──────── PASSAGE TO READ ────────
Saturday, January 3, 2009

Happy New Year!!!

Well.... I know I'm a few days late........ I do hope you will forgive my absence. We took off on a trip to Arizona to have Christmas with Ken's family. Then off to LasVegas to spend time with Ken's grandparents. It was a Great trip! I loved seeing the family.... the boys loved spending time with everyone ... seeing new things... enjoying the weather.. .and Ken loved being able to spend time with his family. I have to be honest... as much as I loved spending time with this part of my family... It was the hardest Christmas since Daddy died. As hard as I tried to put on a happy face... I know my broken heart showed through.... with my moments of distance and quick to snap attitude due to not having any other way to shed it. Being shut out of some of 'my' families lives makes it really hard to feel loved through the holidays. No matter how much my husband and kids try to show me love... the pain of others seem to take over during Christmas.

Here is Ken with his boys.............. bunch of handsome guys they are ... huh?!!!!


Ken's Grandparents with the boys. I love this picture! I love you Grandma and Grandpa!!!


This is a picture of Ken's folks with they grandboys.
*Patrick, Grandpa, Kenyon, Grandma, Michael w/Olivia, Kain, and David.

Yes........... you are looking at a picture I took of the boys in the back of the van playing RockBand (which they got for Christmas from Grandma and Grandpa Carlton) Patrick on Guitar.. David on drums... and Michael singing away. This was our entertainment on the trip home.
We drove over/through/around Hoover Dam. Stopped to take a few pictures and I managed to get in one... heheheheee

“Bear with each other and forgive whatever grievances you may have against one another. Forgive as the Lord forgave you” Colossians 3:13

The words, "...our wonderful and close relationship would end like this." followed by a phone call of "she needs closure" ... pierced my heart. It was an intense personal knife. These words came from ones I love. I didn’t understand. I still cannot comprehend the cold, unfeeling words written and said by ones who had always demonstrated a gentle and kind personality. The hurt haunts my thoughts. I question, “Why?” At times, I want to retaliate with my own bitter words. Sharp retorts spring to mind, but then the Spirit of God whispers, “Forgive.”This brings to mind one of my favorite stories in the Bible when Peter asks Jesus how many times he should forgive someone. Thinking he would impress Jesus with his own willingness to grant forgiveness, he asked, “Seven?” I think Jesus probably smiled as He replied, "I tell you, not seven times, but seventy-seven times (Matthew 18:22).” Oh, how I wish I could have seen Peter’s face.
As I reflect on this each day, I long to follow the model of Jesus. People smirked, ridiculed, and laughed at Him. His disciples often misunderstood Him. The religious leaders criticized Him. However, no matter how people treated Jesus, He never retaliated. He responded with gentleness and love.
──────── DATA SUPPLIED ────────
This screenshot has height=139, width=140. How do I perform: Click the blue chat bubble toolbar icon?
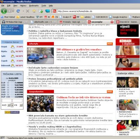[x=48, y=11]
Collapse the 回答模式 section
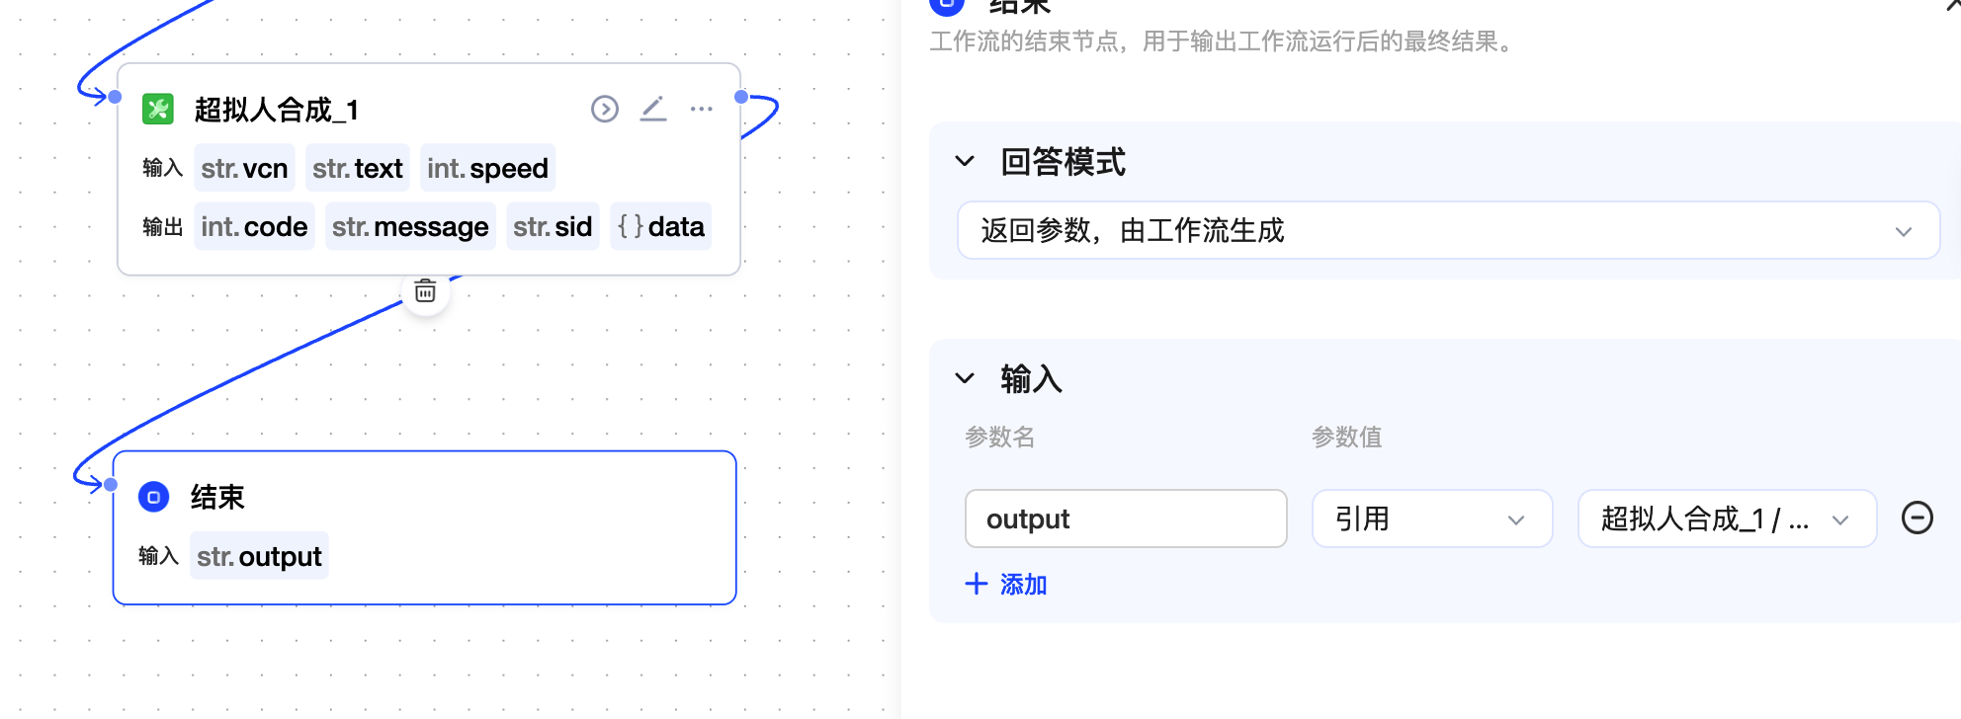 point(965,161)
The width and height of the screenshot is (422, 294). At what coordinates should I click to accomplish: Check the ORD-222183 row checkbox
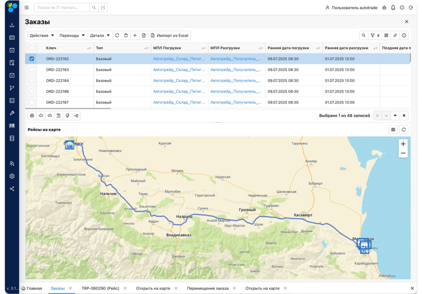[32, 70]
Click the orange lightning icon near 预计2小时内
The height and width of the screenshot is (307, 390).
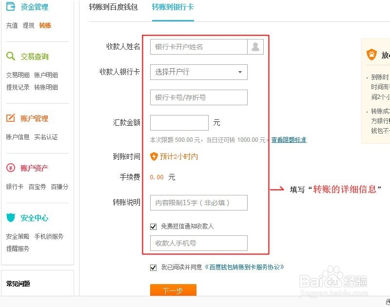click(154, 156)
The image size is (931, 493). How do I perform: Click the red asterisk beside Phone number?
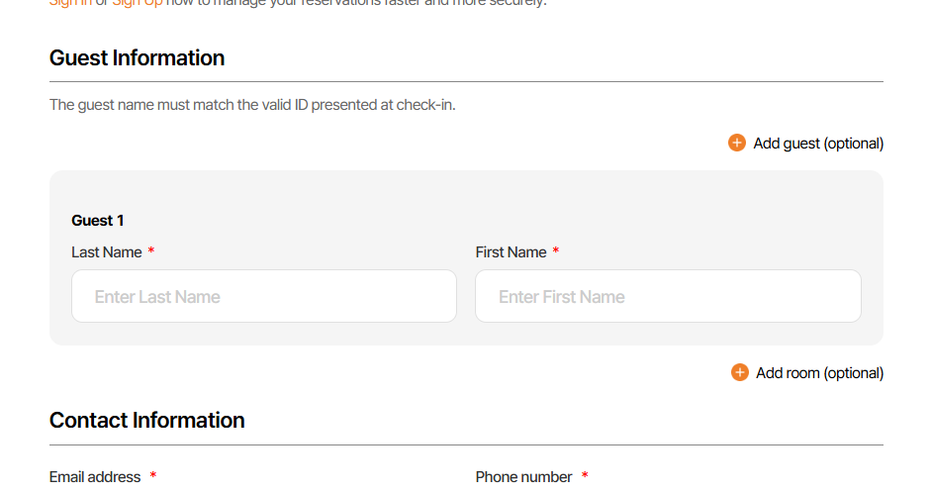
────────
──────── DATA SUPPLIED ────────
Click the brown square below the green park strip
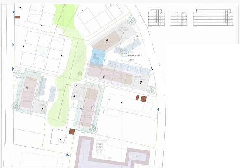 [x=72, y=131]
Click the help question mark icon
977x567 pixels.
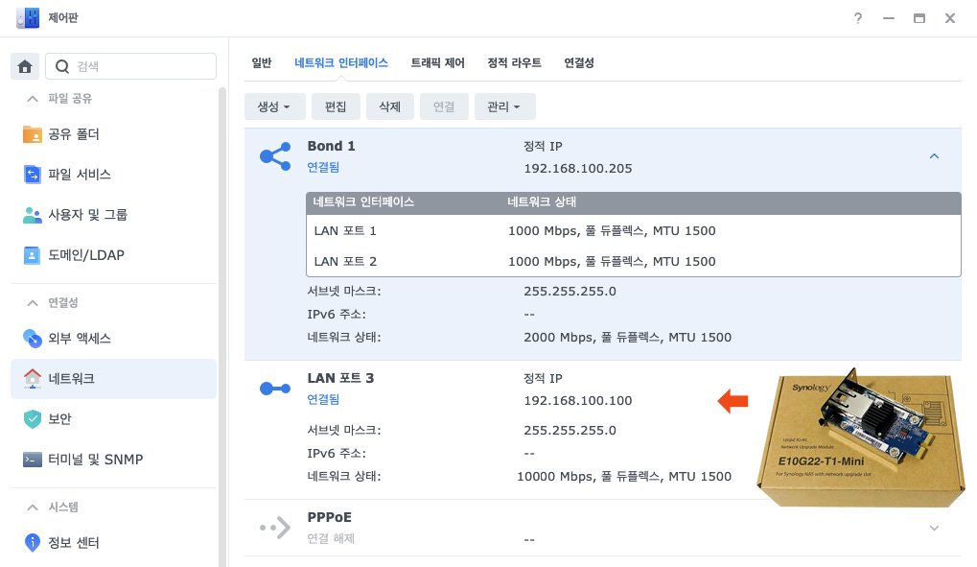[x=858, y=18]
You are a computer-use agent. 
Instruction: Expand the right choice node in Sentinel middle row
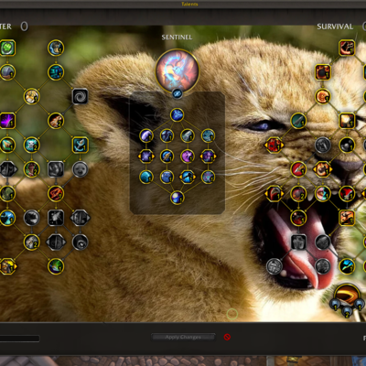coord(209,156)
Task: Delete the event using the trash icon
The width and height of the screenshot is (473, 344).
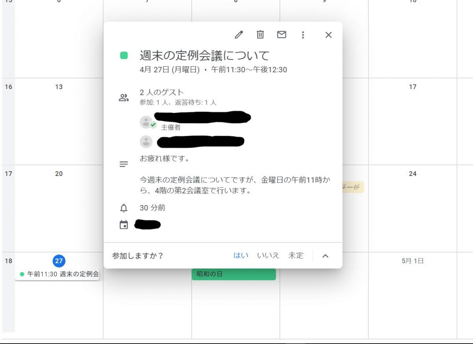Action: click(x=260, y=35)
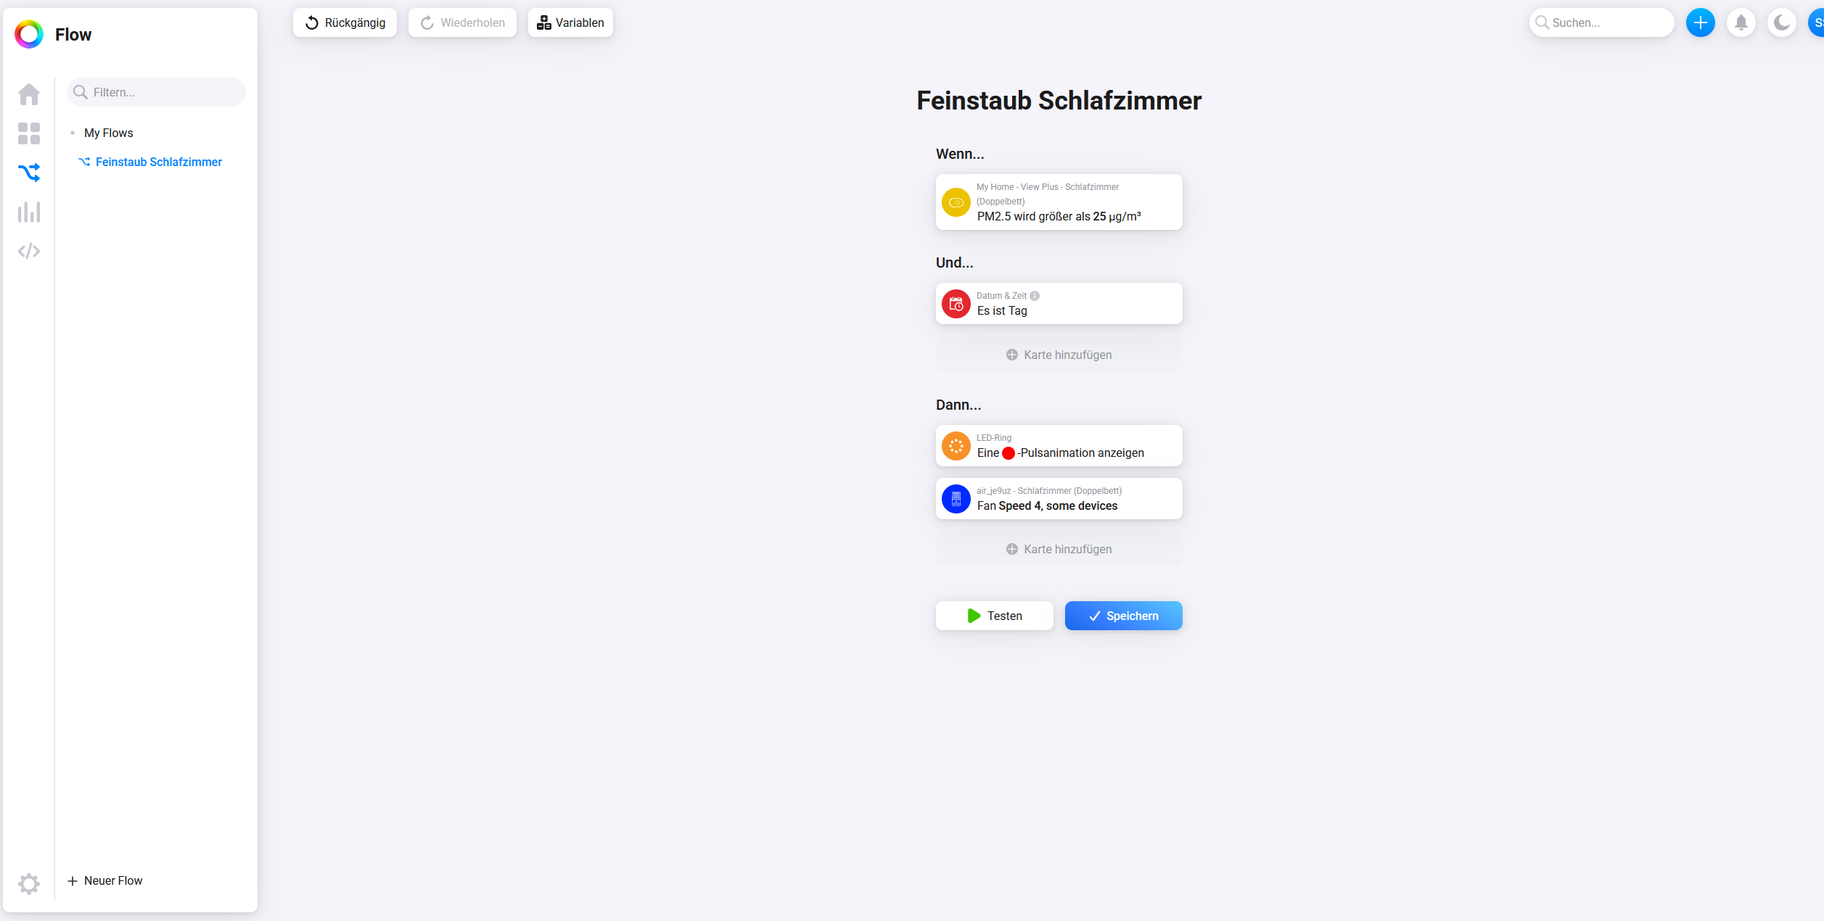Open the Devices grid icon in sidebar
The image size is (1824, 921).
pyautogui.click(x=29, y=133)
────────
YOUR OBJECTIVE: Quote the blog post word for word, everything from "Here is Ken" down to "Kain, and David.". The listing is unrelated to the blog post.

WRITTEN SOLUTION:
Here is Ken with his boys.............. bunch of handsome guys they are ... huh?!!!!


Ken's Grandparents with the boys. I love this picture! I love you Grandma and Grandpa!!!


This is a picture of Ken's folks with they grandboys.
*Patrick, Grandpa, Kenyon, Grandma, Michael w/Olivia, Kain, and David.